=== Task objective ===
Exactly the lines below starting at the line with "How do I perform: Toggle" and ending at the line with "This screenshot has height=400, width=626." are wanted, with both ends included. Leave out the pictures and add no other lines.

=== Information provided ===
* * *

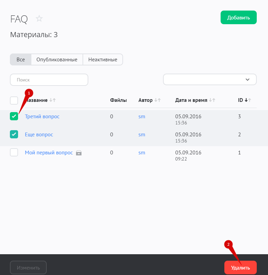Select the Все tab

[21, 60]
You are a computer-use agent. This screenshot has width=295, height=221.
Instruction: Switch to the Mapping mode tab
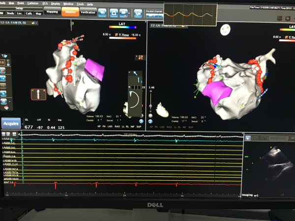tap(52, 11)
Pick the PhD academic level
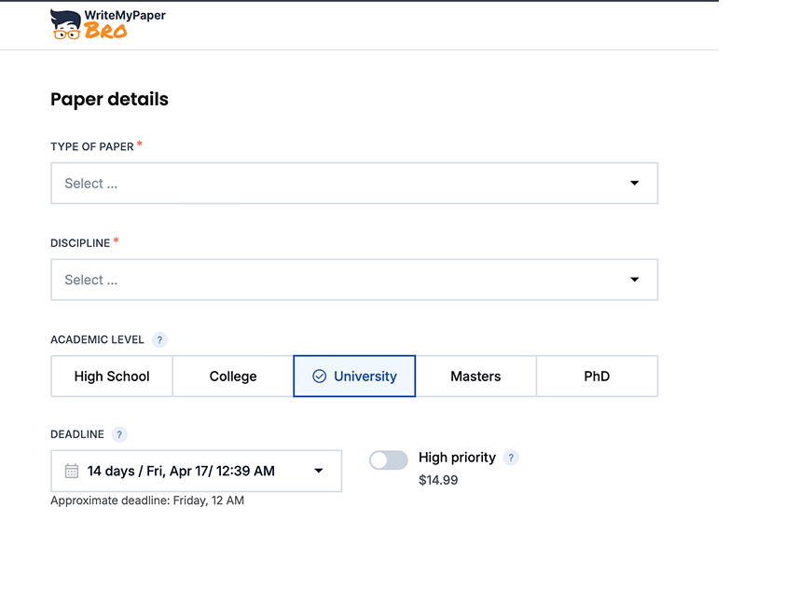The image size is (812, 603). point(597,377)
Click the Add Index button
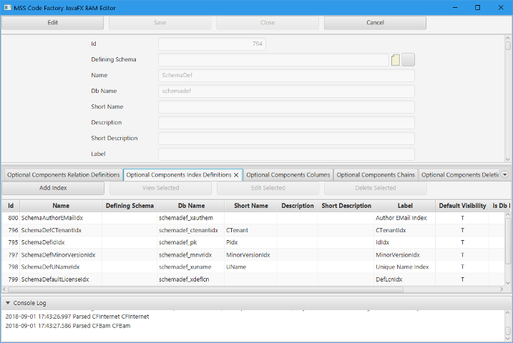This screenshot has width=513, height=343. pyautogui.click(x=53, y=188)
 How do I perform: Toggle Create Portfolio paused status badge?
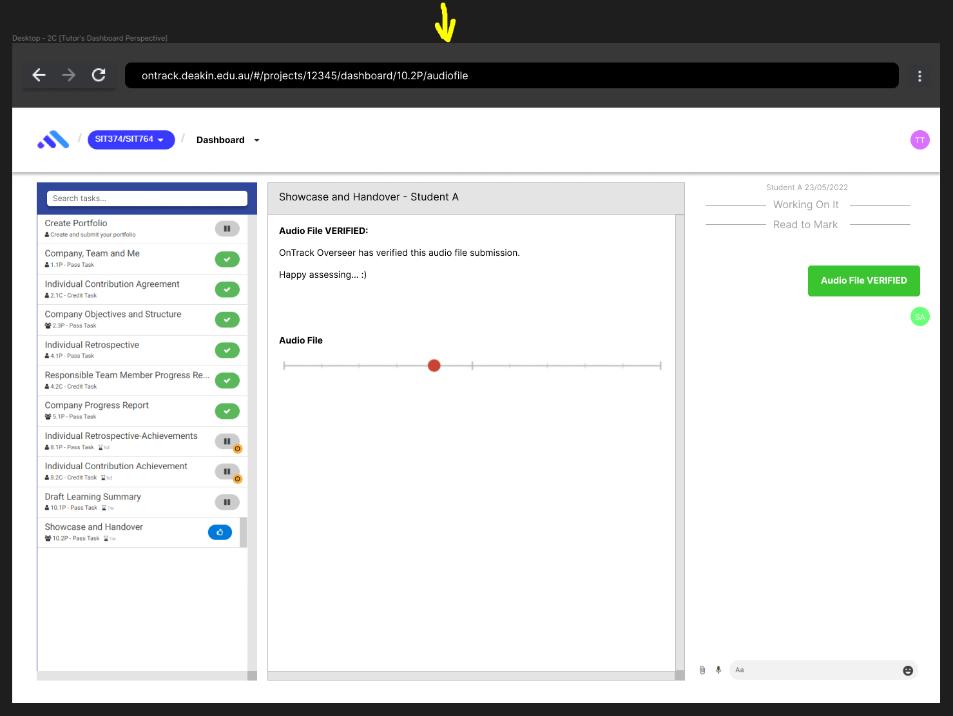tap(227, 229)
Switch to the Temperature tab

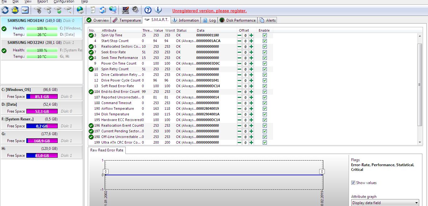click(127, 20)
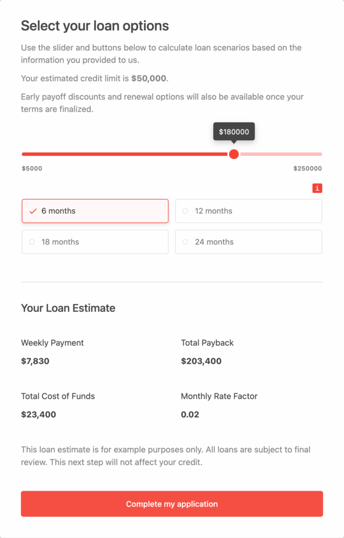Click the checkmark icon beside 6 months

pyautogui.click(x=33, y=211)
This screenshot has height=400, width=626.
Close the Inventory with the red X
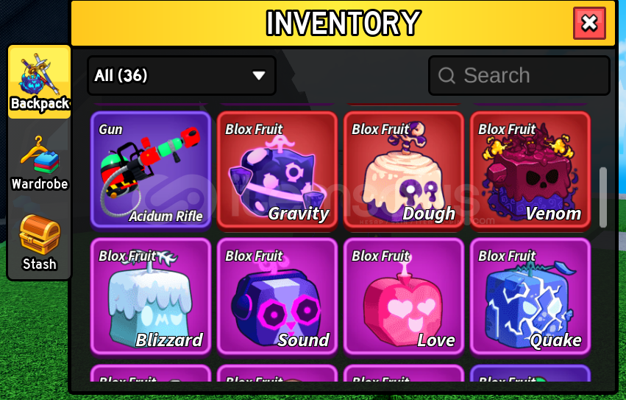tap(589, 23)
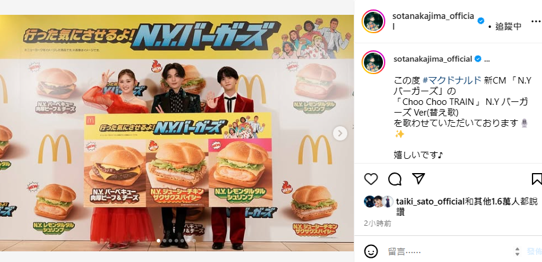Viewport: 542px width, 262px height.
Task: Open the emoji picker smiley icon
Action: (x=371, y=251)
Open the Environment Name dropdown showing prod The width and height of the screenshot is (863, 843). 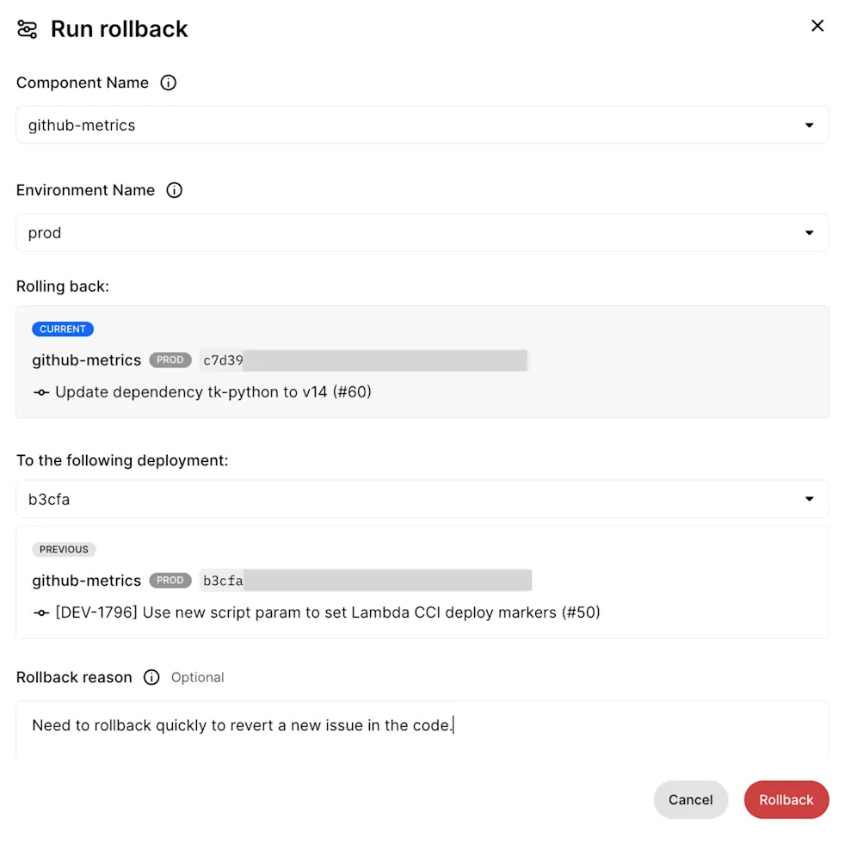(422, 232)
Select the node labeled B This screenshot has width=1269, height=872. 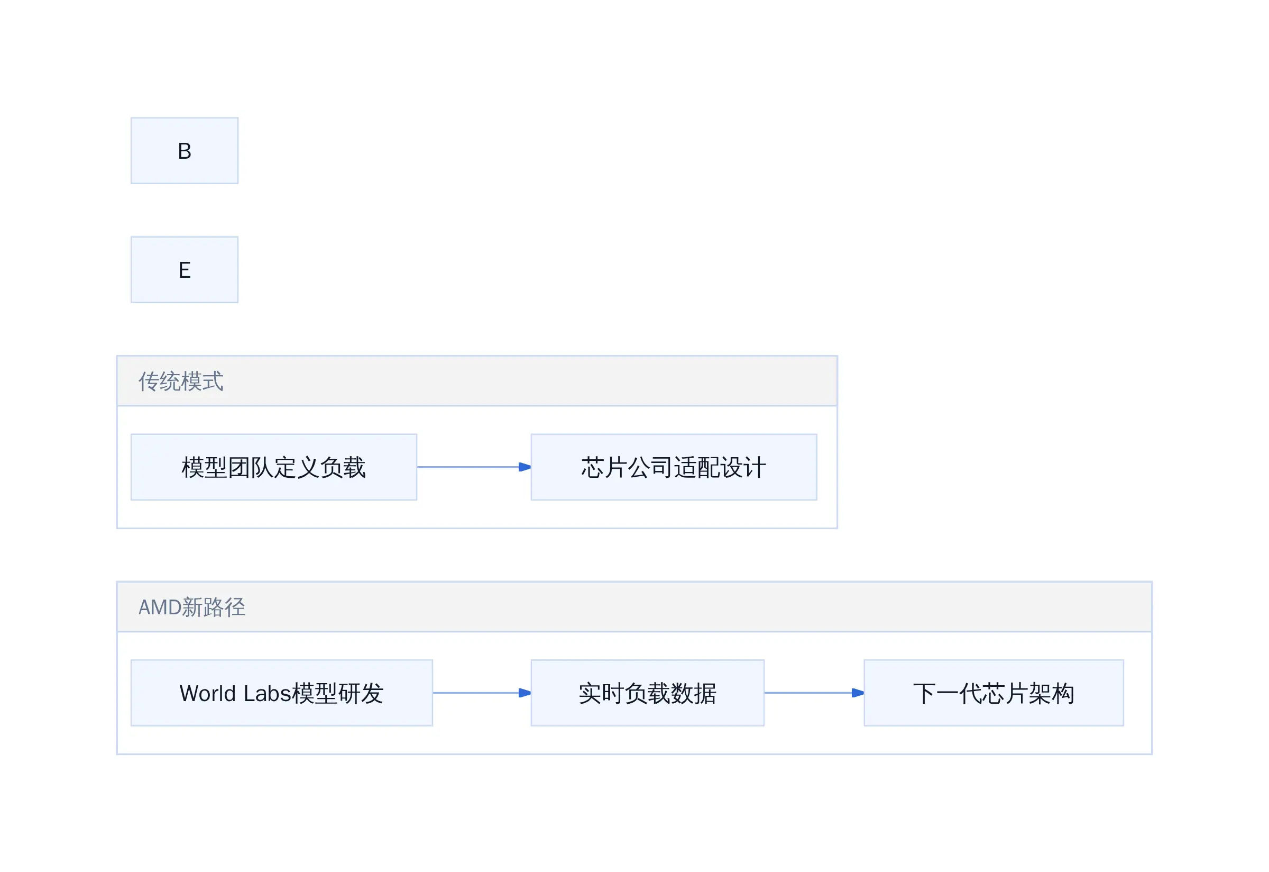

* * *

=== Response to this task ===
 How do I perform: Toggle Create Portfolio paused status badge?
tap(227, 229)
Switch to the Temperature tab

click(127, 20)
Click the checkmark icon beside 6 months

pyautogui.click(x=33, y=211)
This screenshot has height=400, width=626.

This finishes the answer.